Try to keep it open for me, would you? he shot towards Raziel as he burst past her. A brief glimpse of her sage-green stare, turned up towards him in horrified disbelief, clung to the back of his eyelids as he escalated, but he couldn't allow it to reach him properly. The portal, glowing deep crimson, was closer and closer with every passing instant, and the bomb was humming below him—and then, all at once, he was through it, and every last trace of frost that had before found a root inside of his chest was now entirely vaporized, replaced by such an intense surge of fire that he couldn't manage to draw his flimsy lungs into any sort of breath.

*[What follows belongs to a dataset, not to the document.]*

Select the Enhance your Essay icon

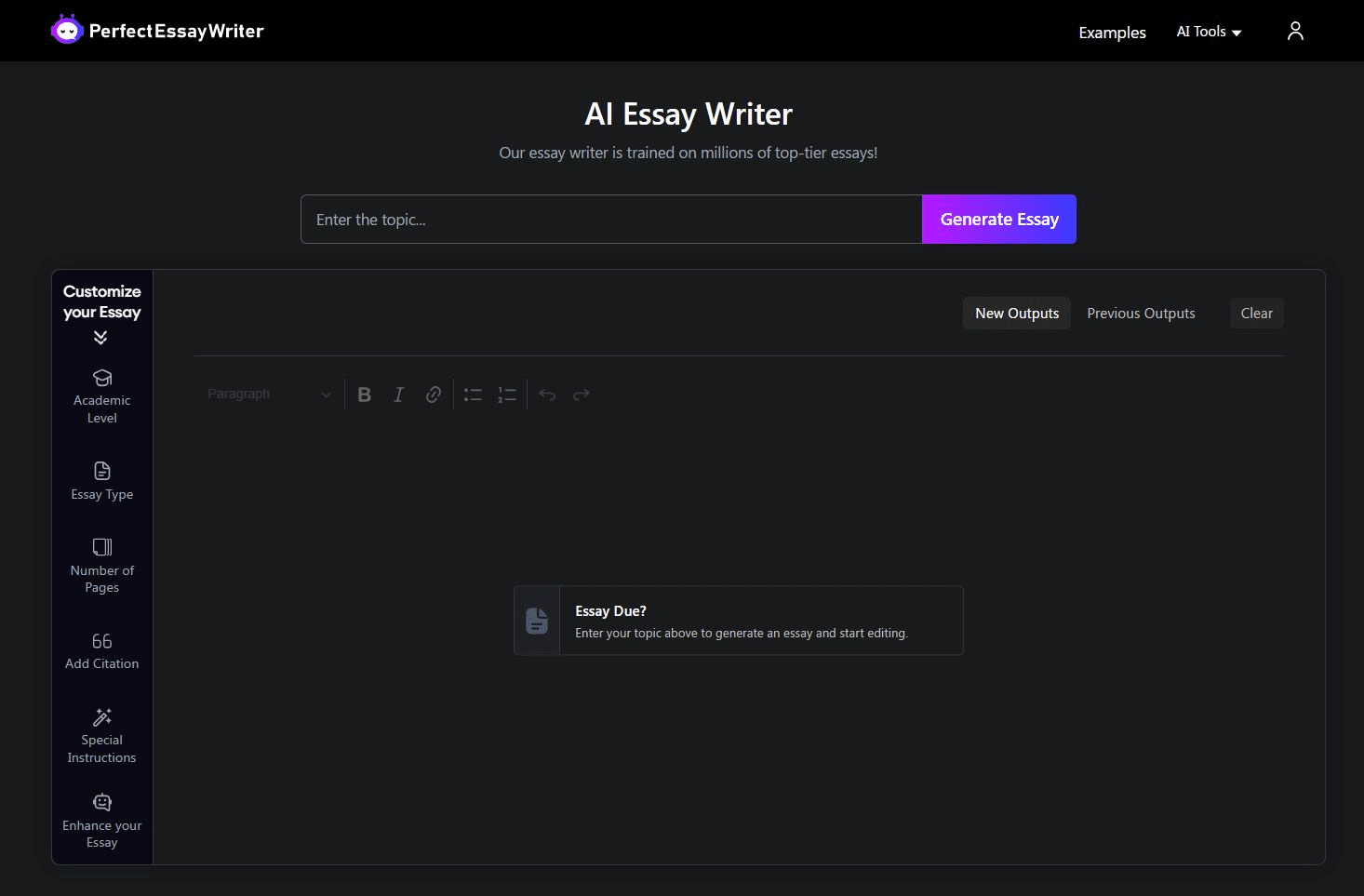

Hell was aflame. The screams and howls of demons deafened him until he couldn't remember what anything else sounded like, and his skin was near boiling with the pressure of the roaring fire that shone despicable scarlet in every direction for as far as he could see. Shadows extended too far, and the wails of the damned interwove with those of the demons, so that he could sense nothing but pure, blazing horror, the epitome of evil twisting inside of his body until it was all he could imagine, all he could comprehend. He didn't feel the bomb slip from his arms, didn't hear the shuddering bang as it exploded upon coasting to the brimstone-cracked ground, invisible below the mess of chained, writhing, bloody bodies that twisted and thrashed upon it. The heat, the heat was everywhere, and his wings—

His wings—

The metal was smoking. He could feel the loosening of all the carefully constructed gears and plates and screws even as a haze began to settle over his mind, and then some part of him knew that he was on the verge of falling—whether back to Earth or farther yet into the recesses of this terrifying dimension, he had no idea. All of his thoughts were departing in a scarlet mist, and the last thing he felt was the bracing, trembling realization that he, Gabriel, one of God's archangels, had at last been confronted with his end.